Exercise directions
Each entry should be quoted word for word, including every mark of punctuation.

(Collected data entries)

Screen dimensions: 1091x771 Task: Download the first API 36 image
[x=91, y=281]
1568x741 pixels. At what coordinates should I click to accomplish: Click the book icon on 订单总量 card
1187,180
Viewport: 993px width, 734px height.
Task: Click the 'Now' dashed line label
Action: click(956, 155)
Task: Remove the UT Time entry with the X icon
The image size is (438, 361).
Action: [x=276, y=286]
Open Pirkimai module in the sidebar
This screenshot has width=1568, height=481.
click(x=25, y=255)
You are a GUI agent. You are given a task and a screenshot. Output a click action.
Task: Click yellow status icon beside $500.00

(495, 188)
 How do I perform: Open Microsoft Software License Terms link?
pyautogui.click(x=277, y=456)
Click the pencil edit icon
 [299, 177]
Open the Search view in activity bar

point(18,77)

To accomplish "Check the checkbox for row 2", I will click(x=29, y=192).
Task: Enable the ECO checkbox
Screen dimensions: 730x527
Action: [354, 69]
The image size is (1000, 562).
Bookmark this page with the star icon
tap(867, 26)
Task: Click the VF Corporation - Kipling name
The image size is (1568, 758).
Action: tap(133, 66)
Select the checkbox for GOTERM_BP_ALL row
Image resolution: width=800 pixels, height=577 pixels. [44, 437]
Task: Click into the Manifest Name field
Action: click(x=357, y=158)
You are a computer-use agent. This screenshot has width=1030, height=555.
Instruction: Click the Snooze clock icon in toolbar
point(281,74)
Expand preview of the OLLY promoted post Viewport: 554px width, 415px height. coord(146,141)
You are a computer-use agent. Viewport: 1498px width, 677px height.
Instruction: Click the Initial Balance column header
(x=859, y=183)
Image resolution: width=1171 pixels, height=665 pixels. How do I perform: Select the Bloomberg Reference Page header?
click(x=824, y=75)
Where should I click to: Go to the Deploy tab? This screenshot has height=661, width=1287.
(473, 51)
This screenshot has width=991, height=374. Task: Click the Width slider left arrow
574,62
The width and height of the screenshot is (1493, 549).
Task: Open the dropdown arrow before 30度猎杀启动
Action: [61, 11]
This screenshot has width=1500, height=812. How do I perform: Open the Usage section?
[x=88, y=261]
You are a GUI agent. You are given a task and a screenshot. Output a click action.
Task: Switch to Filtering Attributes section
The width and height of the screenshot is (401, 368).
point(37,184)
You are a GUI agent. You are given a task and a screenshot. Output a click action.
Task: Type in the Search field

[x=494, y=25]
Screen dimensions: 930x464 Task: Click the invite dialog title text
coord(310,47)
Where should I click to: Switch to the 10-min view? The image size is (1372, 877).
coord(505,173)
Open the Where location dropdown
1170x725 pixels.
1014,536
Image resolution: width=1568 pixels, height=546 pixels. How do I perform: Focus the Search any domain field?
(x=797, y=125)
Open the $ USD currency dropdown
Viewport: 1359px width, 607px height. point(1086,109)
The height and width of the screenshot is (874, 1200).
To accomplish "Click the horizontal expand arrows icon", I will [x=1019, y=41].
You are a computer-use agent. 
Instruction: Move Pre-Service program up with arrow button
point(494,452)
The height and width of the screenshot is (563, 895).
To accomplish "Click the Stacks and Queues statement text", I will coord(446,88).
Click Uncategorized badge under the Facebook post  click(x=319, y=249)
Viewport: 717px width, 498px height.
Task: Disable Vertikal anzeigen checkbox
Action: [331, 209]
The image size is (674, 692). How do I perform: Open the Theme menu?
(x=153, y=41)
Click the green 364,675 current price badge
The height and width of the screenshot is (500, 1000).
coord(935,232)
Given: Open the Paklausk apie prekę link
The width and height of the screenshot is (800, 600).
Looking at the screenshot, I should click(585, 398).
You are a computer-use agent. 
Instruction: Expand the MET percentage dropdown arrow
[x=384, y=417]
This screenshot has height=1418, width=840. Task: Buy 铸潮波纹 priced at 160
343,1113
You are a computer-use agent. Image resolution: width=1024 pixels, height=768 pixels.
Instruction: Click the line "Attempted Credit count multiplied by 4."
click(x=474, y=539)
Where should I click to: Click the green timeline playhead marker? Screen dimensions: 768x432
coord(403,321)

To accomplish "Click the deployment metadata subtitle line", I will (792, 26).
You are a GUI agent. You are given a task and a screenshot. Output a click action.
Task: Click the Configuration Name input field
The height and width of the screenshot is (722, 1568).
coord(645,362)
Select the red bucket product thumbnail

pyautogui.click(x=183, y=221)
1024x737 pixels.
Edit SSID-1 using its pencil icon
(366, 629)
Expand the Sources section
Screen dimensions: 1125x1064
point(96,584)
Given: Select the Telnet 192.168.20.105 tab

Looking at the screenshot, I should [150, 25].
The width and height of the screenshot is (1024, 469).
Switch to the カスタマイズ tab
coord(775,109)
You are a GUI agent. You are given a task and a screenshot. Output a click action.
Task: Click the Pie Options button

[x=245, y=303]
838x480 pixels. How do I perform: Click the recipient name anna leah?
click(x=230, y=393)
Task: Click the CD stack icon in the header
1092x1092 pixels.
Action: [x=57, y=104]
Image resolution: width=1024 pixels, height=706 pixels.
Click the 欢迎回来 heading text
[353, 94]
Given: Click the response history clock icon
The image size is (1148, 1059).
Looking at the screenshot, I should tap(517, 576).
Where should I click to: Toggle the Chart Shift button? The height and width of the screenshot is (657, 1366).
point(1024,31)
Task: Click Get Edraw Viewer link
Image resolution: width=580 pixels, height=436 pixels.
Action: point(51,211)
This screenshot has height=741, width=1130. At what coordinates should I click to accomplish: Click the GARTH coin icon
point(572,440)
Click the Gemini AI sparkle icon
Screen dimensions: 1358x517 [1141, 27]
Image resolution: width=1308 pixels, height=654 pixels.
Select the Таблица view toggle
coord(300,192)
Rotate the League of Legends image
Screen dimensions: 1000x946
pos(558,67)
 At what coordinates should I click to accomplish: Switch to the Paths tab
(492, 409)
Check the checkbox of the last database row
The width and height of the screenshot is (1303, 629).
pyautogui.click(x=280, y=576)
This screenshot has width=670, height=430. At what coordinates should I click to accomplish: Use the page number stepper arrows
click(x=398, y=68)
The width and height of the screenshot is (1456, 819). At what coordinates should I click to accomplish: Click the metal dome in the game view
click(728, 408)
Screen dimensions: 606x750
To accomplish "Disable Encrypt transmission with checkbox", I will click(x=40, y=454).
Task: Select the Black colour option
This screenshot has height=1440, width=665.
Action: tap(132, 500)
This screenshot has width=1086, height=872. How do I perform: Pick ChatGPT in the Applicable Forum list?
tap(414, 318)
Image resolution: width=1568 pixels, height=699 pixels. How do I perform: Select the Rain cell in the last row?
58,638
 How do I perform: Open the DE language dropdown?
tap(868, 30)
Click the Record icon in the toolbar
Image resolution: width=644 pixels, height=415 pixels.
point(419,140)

Result below
Screen dimensions: 1091x771 Task: Download the first API 36 image
[x=91, y=281]
1568x741 pixels. At what coordinates should I click to accomplish: Click the book icon on 订单总量 card
1187,180
Viewport: 993px width, 734px height.
Task: Click the 'Now' dashed line label
Action: click(956, 155)
Task: Remove the UT Time entry with the X icon
The image size is (438, 361).
Action: [x=276, y=286]
Open Pirkimai module in the sidebar
This screenshot has width=1568, height=481.
click(x=25, y=255)
You are a GUI agent. You are given a task and a screenshot. Output a click action.
Task: Click yellow status icon beside $500.00

(495, 188)
 How do I perform: Open Microsoft Software License Terms link?
pyautogui.click(x=277, y=456)
Click the pencil edit icon
 [299, 177]
Open the Search view in activity bar

point(18,77)

To accomplish "Check the checkbox for row 2", I will click(x=29, y=192).
Task: Enable the ECO checkbox
Screen dimensions: 730x527
Action: [354, 69]
The image size is (1000, 562).
Bookmark this page with the star icon
tap(867, 26)
Task: Click the VF Corporation - Kipling name
The image size is (1568, 758).
Action: tap(133, 66)
Select the checkbox for GOTERM_BP_ALL row
Image resolution: width=800 pixels, height=577 pixels. [44, 437]
Task: Click into the Manifest Name field
Action: click(x=357, y=158)
You are a computer-use agent. This screenshot has width=1030, height=555.
Instruction: Click the Snooze clock icon in toolbar
point(281,74)
Expand preview of the OLLY promoted post Viewport: 554px width, 415px height. coord(146,141)
You are a computer-use agent. Viewport: 1498px width, 677px height.
Instruction: Click the Initial Balance column header
(x=859, y=183)
Image resolution: width=1171 pixels, height=665 pixels. How do I perform: Select the Bloomberg Reference Page header?
click(x=824, y=75)
Where should I click to: Go to the Deploy tab? This screenshot has height=661, width=1287.
(473, 51)
This screenshot has width=991, height=374. Task: Click the Width slider left arrow
574,62
The width and height of the screenshot is (1493, 549).
Task: Open the dropdown arrow before 30度猎杀启动
Action: [61, 11]
This screenshot has width=1500, height=812. How do I perform: Open the Usage section?
[x=88, y=261]
You are a GUI agent. You are given a task and a screenshot. Output a click action.
Task: Switch to Filtering Attributes section
The width and height of the screenshot is (401, 368).
point(37,184)
You are a GUI agent. You are given a task and a screenshot. Output a click action.
Task: Type in the Search field

[x=494, y=25]
Screen dimensions: 930x464 Task: Click the invite dialog title text
coord(310,47)
Where should I click to: Switch to the 10-min view? The image size is (1372, 877).
coord(505,173)
Open the Where location dropdown
1170x725 pixels.
1014,536
Image resolution: width=1568 pixels, height=546 pixels. How do I perform: Focus the Search any domain field?
(x=797, y=125)
Open the $ USD currency dropdown
Viewport: 1359px width, 607px height. point(1086,109)
The height and width of the screenshot is (874, 1200).
To accomplish "Click the horizontal expand arrows icon", I will [x=1019, y=41].
You are a computer-use agent. 
Instruction: Move Pre-Service program up with arrow button
point(494,452)
The height and width of the screenshot is (563, 895).
To accomplish "Click the Stacks and Queues statement text", I will coord(446,88).
Click Uncategorized badge under the Facebook post  click(x=319, y=249)
Viewport: 717px width, 498px height.
Task: Disable Vertikal anzeigen checkbox
Action: [331, 209]
The image size is (674, 692). How do I perform: Open the Theme menu?
(x=153, y=41)
Click the green 364,675 current price badge
The height and width of the screenshot is (500, 1000).
coord(935,232)
Given: Open the Paklausk apie prekę link
The width and height of the screenshot is (800, 600).
Looking at the screenshot, I should click(585, 398).
You are a computer-use agent. 
Instruction: Expand the MET percentage dropdown arrow
[x=384, y=417]
This screenshot has height=1418, width=840. Task: Buy 铸潮波纹 priced at 160
343,1113
You are a computer-use agent. Image resolution: width=1024 pixels, height=768 pixels.
Instruction: Click the line "Attempted Credit count multiplied by 4."
click(x=474, y=539)
Where should I click to: Click the green timeline playhead marker? Screen dimensions: 768x432
coord(403,321)

To accomplish "Click the deployment metadata subtitle line", I will (792, 26).
You are a GUI agent. You are given a task and a screenshot. Output a click action.
Task: Click the Configuration Name input field
The height and width of the screenshot is (722, 1568).
coord(645,362)
Select the red bucket product thumbnail

pyautogui.click(x=183, y=221)
1024x737 pixels.
Edit SSID-1 using its pencil icon
(366, 629)
Expand the Sources section
Screen dimensions: 1125x1064
point(96,584)
Given: Select the Telnet 192.168.20.105 tab

Looking at the screenshot, I should [150, 25].
The width and height of the screenshot is (1024, 469).
Switch to the カスタマイズ tab
coord(775,109)
You are a GUI agent. You are given a task and a screenshot. Output a click action.
Task: Click the Pie Options button

[x=245, y=303]
838x480 pixels. How do I perform: Click the recipient name anna leah?
click(x=230, y=393)
Task: Click the CD stack icon in the header
1092x1092 pixels.
Action: [x=57, y=104]
Image resolution: width=1024 pixels, height=706 pixels.
Click the 欢迎回来 heading text
[353, 94]
Given: Click the response history clock icon
The image size is (1148, 1059).
Looking at the screenshot, I should tap(517, 576).
Where should I click to: Toggle the Chart Shift button? The height and width of the screenshot is (657, 1366).
point(1024,31)
Task: Click Get Edraw Viewer link
Image resolution: width=580 pixels, height=436 pixels.
Action: point(51,211)
This screenshot has height=741, width=1130. At what coordinates should I click to accomplish: Click the GARTH coin icon
point(572,440)
Click the Gemini AI sparkle icon
Screen dimensions: 1358x517 [1141, 27]
Image resolution: width=1308 pixels, height=654 pixels.
Select the Таблица view toggle
coord(300,192)
Rotate the League of Legends image
Screen dimensions: 1000x946
pos(558,67)
 At what coordinates should I click to accomplish: Switch to the Paths tab
(492, 409)
Check the checkbox of the last database row
The width and height of the screenshot is (1303, 629).
pyautogui.click(x=280, y=576)
This screenshot has width=670, height=430. At what coordinates should I click to accomplish: Use the page number stepper arrows
click(x=398, y=68)
The width and height of the screenshot is (1456, 819). At what coordinates should I click to accomplish: Click the metal dome in the game view
click(728, 408)
Screen dimensions: 606x750
To accomplish "Disable Encrypt transmission with checkbox", I will click(x=40, y=454).
Task: Select the Black colour option
This screenshot has height=1440, width=665.
Action: tap(132, 500)
This screenshot has width=1086, height=872. How do I perform: Pick ChatGPT in the Applicable Forum list?
tap(414, 318)
Image resolution: width=1568 pixels, height=699 pixels. How do I perform: Select the Rain cell in the last row?
58,638
 How do I perform: Open the DE language dropdown?
tap(868, 30)
Click the Record icon in the toolbar
Image resolution: width=644 pixels, height=415 pixels.
point(419,140)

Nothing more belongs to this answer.